Working hard to climb the ladder is admirable, but do the harder work of making sure the ladder is leaning up against the right wall.
We often place the heaviest emphasis in making important decisions by answering the internal voice that asks “what will they think of me?”
Even if your decision will cause others to have (or worse, VOICE) negative opinions of you, they’ll be short-lived and likely exaggerated. Our egos delude us into thinking that people are climbing on each other’s shoulders just to get a better view of us. They’re not. Look around.
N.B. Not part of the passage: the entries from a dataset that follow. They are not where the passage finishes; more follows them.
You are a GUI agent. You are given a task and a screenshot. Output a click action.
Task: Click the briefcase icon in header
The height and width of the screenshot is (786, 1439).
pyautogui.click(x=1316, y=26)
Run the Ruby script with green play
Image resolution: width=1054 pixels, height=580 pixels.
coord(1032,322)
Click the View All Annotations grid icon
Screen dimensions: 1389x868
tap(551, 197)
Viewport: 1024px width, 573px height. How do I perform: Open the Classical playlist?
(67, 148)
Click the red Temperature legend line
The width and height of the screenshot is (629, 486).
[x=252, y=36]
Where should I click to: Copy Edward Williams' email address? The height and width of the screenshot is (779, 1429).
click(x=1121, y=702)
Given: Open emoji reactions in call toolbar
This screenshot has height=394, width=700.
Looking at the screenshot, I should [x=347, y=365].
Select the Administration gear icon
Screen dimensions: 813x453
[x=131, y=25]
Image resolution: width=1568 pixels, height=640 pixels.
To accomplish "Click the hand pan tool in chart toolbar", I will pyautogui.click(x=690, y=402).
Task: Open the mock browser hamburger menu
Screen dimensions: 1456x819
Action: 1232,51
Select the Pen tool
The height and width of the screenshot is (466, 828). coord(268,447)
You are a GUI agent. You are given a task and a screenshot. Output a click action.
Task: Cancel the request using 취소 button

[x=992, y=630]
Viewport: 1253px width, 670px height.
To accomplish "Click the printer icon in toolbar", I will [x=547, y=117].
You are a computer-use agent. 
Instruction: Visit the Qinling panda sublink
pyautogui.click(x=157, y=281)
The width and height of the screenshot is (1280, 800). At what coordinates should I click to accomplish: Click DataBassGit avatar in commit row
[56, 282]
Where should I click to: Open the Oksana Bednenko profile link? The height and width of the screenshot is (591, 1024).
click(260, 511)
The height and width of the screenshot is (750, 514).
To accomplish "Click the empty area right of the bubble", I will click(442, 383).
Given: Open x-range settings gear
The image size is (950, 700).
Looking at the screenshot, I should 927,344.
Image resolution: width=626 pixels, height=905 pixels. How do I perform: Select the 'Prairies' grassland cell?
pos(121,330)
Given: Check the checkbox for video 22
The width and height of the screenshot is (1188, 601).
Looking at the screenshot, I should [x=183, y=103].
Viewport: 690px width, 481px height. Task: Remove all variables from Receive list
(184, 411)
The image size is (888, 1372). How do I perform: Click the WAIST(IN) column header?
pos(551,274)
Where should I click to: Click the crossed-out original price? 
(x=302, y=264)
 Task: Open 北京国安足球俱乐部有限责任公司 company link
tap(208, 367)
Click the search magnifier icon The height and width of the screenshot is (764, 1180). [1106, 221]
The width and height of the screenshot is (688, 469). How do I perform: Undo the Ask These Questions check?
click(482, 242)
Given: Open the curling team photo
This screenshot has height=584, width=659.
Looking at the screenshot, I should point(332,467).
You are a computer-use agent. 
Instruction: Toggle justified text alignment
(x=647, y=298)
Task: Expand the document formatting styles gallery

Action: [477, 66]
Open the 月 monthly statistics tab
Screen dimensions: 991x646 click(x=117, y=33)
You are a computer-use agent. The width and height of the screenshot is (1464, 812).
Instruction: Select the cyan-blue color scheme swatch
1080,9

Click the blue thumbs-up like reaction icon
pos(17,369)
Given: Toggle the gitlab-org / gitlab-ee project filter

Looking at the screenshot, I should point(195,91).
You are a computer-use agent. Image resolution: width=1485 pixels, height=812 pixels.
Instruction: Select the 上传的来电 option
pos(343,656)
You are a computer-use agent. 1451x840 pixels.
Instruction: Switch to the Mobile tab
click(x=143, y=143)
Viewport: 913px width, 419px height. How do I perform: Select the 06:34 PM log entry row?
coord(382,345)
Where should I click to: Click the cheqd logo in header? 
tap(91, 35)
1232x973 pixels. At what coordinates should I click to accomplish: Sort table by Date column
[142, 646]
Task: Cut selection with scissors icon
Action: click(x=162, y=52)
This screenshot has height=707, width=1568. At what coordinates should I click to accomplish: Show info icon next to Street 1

Their heads are down looking at their phones.
Recognize and replace this with a better question: “is this decision in the best interest of myself and those closest to me?” If you make decisions for good reasons, those that matter don’t care, and those that care don’t matter.
Most of us don’t think about what we want in terms of a blank canvas.
Ask a middle-aged man what he REALLY wants to do in his career and he’ll restate his resume, telling you what he thinks the market will allow him to do.
It’s unfortunate that we make decisions about our career by how we think people view us, or by the job offers we got; the kind of person we want to date by only considering one of the people who asked us out; where we want to go on vacation by what we think we can afford today, and what we really want to eat tonight by the handful of restaurants we’ll pass on the way home.
Asking “what do I really want?” doesn’t cost anything, and allows you to consider that there’s more on offer than the menu right in front of you.